The other one which is a laugh is a hat, with a GDR badge clearly shown being passed off as WWII Hitler Nazi Third Reich RARE!!!!!!

I reckon it would be the buyers brain that needs to go back for a refund!


----------



## evangilder (Jun 14, 2005)

Let the buyer beware... I guess if they are dumb enough to buy it, well, not much you can do.


----------



## Medvedya (Jun 14, 2005)

Did you go for that Gibson Girl box kite?


----------



## evangilder (Jun 14, 2005)

Nah, we have 2 sets and only one is missing the box kite. The other is complete, so no need for duplicate material. Part of our problem is that many people don't know how, or when to say no to a donation. Because of that, we have enough naviagtional sextants to start a navigator school!

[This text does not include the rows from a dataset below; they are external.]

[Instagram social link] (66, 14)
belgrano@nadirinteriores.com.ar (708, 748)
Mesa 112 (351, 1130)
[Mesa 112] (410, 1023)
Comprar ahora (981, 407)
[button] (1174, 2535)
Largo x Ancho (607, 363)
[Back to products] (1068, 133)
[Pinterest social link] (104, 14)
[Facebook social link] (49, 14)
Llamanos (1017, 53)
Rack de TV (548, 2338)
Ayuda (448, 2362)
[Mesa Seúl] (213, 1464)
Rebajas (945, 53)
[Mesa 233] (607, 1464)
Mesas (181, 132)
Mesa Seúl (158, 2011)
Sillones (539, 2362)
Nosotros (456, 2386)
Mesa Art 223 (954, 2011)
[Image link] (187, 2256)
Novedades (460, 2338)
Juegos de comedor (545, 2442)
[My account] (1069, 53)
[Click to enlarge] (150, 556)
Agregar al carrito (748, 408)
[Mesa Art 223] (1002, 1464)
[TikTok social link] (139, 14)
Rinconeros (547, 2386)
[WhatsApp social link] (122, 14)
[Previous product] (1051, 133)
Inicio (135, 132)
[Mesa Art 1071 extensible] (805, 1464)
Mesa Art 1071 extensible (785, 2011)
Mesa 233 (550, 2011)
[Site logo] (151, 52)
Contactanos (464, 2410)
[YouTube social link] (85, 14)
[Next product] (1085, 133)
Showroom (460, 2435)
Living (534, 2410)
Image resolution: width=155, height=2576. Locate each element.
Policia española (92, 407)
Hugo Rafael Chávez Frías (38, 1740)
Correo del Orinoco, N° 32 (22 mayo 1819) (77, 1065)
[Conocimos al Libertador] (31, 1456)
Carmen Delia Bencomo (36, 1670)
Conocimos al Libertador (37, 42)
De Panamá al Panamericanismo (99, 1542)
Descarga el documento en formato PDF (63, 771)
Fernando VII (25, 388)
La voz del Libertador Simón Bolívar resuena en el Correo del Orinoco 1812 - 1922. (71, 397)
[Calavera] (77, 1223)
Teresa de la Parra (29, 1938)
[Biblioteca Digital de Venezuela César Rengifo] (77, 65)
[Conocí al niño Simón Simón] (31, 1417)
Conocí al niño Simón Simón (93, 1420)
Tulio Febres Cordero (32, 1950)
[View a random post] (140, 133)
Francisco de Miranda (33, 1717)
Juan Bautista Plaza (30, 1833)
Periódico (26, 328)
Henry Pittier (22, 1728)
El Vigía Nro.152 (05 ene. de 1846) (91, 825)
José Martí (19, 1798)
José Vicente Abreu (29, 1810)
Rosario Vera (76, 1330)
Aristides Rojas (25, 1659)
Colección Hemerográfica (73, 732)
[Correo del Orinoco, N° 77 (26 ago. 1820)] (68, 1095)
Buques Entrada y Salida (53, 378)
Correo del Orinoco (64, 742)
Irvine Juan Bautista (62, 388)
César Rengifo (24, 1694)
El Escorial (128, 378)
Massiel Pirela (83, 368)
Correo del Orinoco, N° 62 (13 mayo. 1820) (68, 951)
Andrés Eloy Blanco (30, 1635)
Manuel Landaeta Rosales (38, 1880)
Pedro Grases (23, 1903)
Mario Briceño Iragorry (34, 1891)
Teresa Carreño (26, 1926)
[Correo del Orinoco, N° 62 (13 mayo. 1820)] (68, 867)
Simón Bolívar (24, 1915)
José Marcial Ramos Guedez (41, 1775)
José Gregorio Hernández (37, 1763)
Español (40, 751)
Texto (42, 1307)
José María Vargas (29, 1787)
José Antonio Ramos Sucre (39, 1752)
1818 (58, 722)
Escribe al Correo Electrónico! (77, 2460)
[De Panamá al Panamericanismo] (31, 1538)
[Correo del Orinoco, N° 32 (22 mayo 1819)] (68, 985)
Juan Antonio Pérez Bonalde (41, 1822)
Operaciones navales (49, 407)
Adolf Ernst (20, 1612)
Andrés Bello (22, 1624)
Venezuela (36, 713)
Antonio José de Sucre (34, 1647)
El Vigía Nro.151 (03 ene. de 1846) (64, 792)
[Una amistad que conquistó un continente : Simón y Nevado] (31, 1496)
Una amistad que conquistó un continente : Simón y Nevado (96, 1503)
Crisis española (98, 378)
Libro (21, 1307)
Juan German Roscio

I kid you not, we have at least a dozen, all in great shape.


----------



## Medvedya (Jun 14, 2005)

Why not make a big old inventory and see if the other CAF museums around the country would be interested in any of the duplicate items?


----------



## evangilder (Jun 14, 2005)

We do exchange some items, but each museum has a slightly different focus and some museums are not interested in partin with anything. Kind of a strange situation.


----------



## Hot Space (Jun 14, 2005)

Cool 8) I'll take two.

Hot Space


----------



## evangilder (Jun 14, 2005)

Hey, after I get mine!


----------



## plan_D (Jun 15, 2005)

Live 8 tickets _were_ on sale. I believe e-bay.co.uk has taken them off now...though. They were going for up to £3000!


----------



## Hot Space (Jun 15, 2005)

Yep, I saw the National News and I thought I'll look for 'em (Not to buy, just to look  ), but nothing was found.

Hot Space


----------



## evangilder (Jun 15, 2005)

I am amazed that people would scalp tickets to a benefit concert. That's just wrong.


----------



## Hot Space (Jun 15, 2005)

Yep, a real big thing on the news in the UK a few day's ago m8  

Hot Space


----------



## Nonskimmer (Jun 15, 2005)

It made the news here too. What a thing to do, eh?


----------



## Hot Space (Jun 15, 2005)

Yeah the gits  

Hot Space


----------



## Medvedya (Jun 21, 2005)

Another item....

http://cgi.ebay.co.uk/ws/eBayISAPI.dll?ViewItem&item=6541361196


----------



## mosquitoman (Jun 22, 2005)

Nice, my great uncle was a despatch rider in the desert- he once met up with the end of the convoy he was heading


----------



## trackend (Jun 22, 2005)

There's still a big demand for dispatch riders coats Mossie that great British highly skilled motorcycle display team
The Purple Helmets use them.

_all images C/O _ http://www.thepurplehelmets.com/


----------



## cheddar cheese (Jun 22, 2005)

Haha


----------



## trackend (Jun 22, 2005)

I dont know why your laughing CC I believe your their chief mechanic


----------



## cheddar cheese (Jun 22, 2005)

Oh no!


----------



## the lancaster kicks ass (Jun 22, 2005)




----------



## cheddar cheese (Jun 22, 2005)

SPAM


----------



## cheddar cheese (Jun 22, 2005)

Here are some intereting items...  http://search.ebay.co.uk/_W0QQsassZbizarreauctions


----------



## mosquitoman (Jun 22, 2005)

I wonder how much the 1p coin will go for


----------



## cheddar cheese (Jun 23, 2005)

Anyone who buys it for more than a penny should be suffocated with the plastic bag


----------



## cheddar cheese (Jun 23, 2005)

http://cgi.ebay.co.uk/ws/eBayISAPI.dll?ViewItem&category=4727&item=6539467165&rd=1


----------



## cheddar cheese (Nov 6, 2005)

Here's an interesting item..how can someone be selling so much Brio for so cheap?!

http://cgi.ebay.co.uk/ws/eBayISAPI.dll?ViewItem&rd=1&item=6011452645&ssPageName=STRK:MESE:IT


----------



## the lancaster kicks ass (Nov 7, 2005)

nice CC..........


----------



## Erich (Nov 7, 2005)

on a serious note anyone ever go to ebay.de and go through the extensive military section and fotos ? some good buys their .......... 8)


----------